• AIM OF THE TASK:
Reproduce the records verbatim, from the line containing "Identify the location of documents." through the line containing "project files is".

• ROWS:
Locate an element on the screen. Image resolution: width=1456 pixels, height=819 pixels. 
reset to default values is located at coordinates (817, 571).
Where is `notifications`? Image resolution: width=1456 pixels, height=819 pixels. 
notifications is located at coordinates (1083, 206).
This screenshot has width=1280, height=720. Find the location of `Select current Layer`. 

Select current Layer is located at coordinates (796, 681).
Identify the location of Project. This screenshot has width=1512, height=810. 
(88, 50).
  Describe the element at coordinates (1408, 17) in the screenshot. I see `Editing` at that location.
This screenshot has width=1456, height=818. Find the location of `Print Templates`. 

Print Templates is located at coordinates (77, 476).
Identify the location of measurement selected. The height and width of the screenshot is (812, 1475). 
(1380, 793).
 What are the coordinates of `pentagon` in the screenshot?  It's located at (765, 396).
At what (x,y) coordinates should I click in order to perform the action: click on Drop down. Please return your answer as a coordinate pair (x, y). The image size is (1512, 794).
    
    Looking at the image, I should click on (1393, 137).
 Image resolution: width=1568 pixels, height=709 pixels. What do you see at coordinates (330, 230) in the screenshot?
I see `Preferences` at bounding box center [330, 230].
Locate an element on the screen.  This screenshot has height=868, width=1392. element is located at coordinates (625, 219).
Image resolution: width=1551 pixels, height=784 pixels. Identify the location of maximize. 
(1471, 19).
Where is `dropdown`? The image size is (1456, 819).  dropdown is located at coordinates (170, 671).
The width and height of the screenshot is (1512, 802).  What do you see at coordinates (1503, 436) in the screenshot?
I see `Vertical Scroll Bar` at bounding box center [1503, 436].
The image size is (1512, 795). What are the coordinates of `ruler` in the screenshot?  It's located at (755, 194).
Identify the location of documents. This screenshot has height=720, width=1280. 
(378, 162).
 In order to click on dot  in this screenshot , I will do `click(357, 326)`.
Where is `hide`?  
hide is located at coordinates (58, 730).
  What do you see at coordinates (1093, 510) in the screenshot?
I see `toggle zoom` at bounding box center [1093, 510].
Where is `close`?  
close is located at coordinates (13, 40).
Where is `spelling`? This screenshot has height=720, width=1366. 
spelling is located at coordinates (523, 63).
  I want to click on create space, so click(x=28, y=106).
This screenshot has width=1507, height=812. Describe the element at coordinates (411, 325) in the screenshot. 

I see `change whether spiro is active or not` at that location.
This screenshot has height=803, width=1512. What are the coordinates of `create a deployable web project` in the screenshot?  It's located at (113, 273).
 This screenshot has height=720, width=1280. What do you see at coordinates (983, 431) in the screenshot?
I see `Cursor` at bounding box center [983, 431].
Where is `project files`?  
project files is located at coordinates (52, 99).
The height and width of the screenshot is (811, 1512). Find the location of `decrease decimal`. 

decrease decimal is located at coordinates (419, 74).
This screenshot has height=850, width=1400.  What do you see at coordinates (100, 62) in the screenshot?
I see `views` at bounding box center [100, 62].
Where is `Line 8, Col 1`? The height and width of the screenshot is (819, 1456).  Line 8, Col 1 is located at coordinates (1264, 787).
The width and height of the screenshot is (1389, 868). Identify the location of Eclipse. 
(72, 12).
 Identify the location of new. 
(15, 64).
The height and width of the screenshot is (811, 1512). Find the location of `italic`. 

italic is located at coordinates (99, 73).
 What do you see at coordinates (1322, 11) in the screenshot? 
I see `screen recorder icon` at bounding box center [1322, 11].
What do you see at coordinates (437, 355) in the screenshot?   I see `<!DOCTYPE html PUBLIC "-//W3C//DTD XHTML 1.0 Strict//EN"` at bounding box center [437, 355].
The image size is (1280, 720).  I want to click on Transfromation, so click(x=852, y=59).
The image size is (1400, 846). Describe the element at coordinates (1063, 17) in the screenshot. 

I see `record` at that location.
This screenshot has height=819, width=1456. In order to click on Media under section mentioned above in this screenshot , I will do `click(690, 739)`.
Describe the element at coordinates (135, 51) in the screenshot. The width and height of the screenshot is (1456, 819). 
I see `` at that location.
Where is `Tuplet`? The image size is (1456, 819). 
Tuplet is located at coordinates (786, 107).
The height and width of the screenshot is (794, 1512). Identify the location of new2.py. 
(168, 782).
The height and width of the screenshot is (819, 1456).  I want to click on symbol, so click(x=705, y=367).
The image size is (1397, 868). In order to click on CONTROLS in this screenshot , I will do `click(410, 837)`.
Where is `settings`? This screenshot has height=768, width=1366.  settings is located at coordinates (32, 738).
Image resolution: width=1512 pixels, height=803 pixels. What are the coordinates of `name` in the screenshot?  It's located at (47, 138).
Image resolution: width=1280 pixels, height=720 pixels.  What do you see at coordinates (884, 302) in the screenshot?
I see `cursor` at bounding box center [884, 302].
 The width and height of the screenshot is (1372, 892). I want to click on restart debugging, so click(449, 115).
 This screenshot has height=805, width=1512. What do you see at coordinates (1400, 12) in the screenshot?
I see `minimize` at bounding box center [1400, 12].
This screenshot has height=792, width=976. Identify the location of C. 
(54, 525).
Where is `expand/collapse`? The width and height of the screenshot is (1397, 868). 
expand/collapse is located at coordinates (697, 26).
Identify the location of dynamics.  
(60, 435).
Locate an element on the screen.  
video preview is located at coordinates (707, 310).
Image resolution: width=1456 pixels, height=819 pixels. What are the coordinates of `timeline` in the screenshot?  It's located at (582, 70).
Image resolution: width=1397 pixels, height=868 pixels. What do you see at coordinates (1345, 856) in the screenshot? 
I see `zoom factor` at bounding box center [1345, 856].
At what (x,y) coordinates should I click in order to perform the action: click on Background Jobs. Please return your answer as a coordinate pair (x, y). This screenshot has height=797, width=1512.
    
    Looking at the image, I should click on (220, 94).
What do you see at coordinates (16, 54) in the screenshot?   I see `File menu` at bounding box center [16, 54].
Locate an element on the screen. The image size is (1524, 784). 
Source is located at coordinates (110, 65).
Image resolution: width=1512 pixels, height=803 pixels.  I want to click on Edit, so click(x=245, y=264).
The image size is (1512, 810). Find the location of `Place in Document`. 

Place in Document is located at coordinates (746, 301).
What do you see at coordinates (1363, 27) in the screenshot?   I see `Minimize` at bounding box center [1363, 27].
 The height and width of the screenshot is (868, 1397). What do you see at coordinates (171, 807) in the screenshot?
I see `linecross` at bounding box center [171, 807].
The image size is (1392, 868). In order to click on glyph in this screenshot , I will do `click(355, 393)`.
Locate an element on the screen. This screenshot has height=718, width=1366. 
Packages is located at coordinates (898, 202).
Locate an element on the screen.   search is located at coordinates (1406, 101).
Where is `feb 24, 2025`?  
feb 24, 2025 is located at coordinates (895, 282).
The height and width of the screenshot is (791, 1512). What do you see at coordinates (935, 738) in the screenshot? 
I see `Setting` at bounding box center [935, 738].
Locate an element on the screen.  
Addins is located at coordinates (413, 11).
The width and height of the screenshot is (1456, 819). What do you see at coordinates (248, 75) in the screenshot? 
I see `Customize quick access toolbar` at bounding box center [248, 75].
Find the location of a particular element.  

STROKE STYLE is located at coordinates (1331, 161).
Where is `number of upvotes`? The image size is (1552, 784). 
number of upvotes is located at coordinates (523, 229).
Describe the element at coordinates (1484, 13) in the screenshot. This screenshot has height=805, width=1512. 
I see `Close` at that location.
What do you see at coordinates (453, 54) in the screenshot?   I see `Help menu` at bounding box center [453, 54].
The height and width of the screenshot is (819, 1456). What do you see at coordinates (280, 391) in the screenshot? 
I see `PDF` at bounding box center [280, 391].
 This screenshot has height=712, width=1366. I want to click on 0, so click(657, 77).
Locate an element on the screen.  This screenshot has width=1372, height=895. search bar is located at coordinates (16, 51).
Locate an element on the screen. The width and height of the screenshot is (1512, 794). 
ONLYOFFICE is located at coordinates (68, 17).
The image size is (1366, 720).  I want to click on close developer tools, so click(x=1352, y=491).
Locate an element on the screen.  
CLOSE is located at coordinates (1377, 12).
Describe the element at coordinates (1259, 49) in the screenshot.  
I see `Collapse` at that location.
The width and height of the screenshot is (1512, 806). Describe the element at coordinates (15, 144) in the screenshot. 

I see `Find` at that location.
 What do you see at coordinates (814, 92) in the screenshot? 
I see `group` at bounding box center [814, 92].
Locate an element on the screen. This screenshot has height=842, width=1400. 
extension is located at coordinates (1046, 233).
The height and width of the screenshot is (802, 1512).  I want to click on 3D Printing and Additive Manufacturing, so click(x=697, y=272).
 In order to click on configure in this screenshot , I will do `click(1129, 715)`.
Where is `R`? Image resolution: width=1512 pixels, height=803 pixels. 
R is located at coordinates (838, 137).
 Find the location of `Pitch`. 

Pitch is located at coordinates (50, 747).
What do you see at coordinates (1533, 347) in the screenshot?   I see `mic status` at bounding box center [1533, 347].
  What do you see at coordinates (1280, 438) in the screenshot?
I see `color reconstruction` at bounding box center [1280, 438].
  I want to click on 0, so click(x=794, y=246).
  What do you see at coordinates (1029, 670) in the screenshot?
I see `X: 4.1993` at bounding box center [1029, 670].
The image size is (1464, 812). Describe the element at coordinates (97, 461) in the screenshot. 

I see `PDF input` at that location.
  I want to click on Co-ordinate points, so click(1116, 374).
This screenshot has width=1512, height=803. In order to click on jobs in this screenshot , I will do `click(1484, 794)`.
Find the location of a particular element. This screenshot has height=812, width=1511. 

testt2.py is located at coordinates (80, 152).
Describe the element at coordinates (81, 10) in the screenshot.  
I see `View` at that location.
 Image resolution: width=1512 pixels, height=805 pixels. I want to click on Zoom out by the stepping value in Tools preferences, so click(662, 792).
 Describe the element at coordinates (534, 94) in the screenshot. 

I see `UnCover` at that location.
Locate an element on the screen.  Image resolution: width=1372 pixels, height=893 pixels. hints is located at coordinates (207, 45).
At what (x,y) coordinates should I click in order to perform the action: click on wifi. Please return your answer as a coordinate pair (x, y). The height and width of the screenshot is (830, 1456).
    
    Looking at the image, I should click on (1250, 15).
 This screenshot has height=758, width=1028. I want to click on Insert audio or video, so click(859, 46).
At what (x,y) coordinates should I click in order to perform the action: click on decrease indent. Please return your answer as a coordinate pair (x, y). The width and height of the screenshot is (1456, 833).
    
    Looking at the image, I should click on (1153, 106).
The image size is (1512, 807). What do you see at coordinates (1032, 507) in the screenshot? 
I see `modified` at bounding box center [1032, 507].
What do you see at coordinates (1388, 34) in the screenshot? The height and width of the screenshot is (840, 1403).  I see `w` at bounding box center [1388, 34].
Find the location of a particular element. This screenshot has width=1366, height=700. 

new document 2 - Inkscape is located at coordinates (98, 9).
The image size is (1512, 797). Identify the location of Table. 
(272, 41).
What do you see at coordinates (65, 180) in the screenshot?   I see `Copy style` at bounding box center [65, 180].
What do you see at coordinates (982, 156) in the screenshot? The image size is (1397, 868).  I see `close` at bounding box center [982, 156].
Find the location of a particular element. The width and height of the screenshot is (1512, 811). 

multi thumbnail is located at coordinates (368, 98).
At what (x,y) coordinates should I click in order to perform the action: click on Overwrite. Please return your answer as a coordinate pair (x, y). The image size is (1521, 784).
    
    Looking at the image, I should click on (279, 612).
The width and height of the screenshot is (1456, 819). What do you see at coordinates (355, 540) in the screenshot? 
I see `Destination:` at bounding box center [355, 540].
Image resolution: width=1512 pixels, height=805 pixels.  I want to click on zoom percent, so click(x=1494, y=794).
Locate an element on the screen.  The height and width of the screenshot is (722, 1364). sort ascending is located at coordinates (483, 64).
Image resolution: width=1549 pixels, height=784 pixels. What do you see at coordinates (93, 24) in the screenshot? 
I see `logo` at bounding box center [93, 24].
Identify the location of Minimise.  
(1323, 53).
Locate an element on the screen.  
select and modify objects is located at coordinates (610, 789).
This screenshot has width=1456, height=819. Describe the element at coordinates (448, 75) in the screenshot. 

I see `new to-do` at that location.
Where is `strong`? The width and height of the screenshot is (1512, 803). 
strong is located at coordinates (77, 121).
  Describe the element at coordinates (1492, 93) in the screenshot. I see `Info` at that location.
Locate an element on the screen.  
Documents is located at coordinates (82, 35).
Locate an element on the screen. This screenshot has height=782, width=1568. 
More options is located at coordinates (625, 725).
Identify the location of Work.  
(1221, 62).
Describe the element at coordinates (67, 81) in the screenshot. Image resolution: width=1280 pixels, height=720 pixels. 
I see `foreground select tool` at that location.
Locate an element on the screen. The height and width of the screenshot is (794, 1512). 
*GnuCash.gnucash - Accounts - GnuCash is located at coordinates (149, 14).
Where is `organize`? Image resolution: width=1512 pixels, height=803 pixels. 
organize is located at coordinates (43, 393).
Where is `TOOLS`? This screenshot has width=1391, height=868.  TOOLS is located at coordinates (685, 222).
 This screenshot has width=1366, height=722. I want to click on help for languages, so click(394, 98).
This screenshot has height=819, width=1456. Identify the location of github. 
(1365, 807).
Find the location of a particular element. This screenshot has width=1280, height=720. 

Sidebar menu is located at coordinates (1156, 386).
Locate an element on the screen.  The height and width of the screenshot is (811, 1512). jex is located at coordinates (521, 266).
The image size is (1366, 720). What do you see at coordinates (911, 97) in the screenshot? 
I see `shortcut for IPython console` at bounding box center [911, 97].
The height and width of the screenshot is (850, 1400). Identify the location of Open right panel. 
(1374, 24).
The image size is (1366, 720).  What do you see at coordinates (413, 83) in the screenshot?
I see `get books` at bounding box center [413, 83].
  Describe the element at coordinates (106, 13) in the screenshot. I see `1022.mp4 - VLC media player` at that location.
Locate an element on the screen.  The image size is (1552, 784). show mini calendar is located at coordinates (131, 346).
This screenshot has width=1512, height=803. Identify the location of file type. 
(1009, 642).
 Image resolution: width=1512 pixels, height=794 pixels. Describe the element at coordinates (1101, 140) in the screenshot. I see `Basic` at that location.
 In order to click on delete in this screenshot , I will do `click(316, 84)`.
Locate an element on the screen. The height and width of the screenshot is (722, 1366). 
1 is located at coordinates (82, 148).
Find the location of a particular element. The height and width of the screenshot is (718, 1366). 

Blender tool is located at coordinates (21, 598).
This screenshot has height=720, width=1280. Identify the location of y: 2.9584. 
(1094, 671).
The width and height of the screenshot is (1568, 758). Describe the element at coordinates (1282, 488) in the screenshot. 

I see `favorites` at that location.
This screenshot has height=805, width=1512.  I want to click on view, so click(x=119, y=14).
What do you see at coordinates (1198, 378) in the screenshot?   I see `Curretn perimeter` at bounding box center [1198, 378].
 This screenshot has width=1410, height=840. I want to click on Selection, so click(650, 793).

• RESULT OF THIS TASK:
Identify the location of documents. This screenshot has height=720, width=1280. 
(378, 162).
 In order to click on dot  in this screenshot , I will do `click(357, 326)`.
Where is `hide`?  
hide is located at coordinates (58, 730).
  What do you see at coordinates (1093, 510) in the screenshot?
I see `toggle zoom` at bounding box center [1093, 510].
Where is `close`?  
close is located at coordinates (13, 40).
Where is `spelling`? This screenshot has height=720, width=1366. 
spelling is located at coordinates (523, 63).
  I want to click on create space, so click(x=28, y=106).
This screenshot has width=1507, height=812. Describe the element at coordinates (411, 325) in the screenshot. 

I see `change whether spiro is active or not` at that location.
This screenshot has height=803, width=1512. What are the coordinates of `create a deployable web project` in the screenshot?  It's located at (113, 273).
 This screenshot has height=720, width=1280. What do you see at coordinates (983, 431) in the screenshot?
I see `Cursor` at bounding box center [983, 431].
Where is `project files`?  
project files is located at coordinates (52, 99).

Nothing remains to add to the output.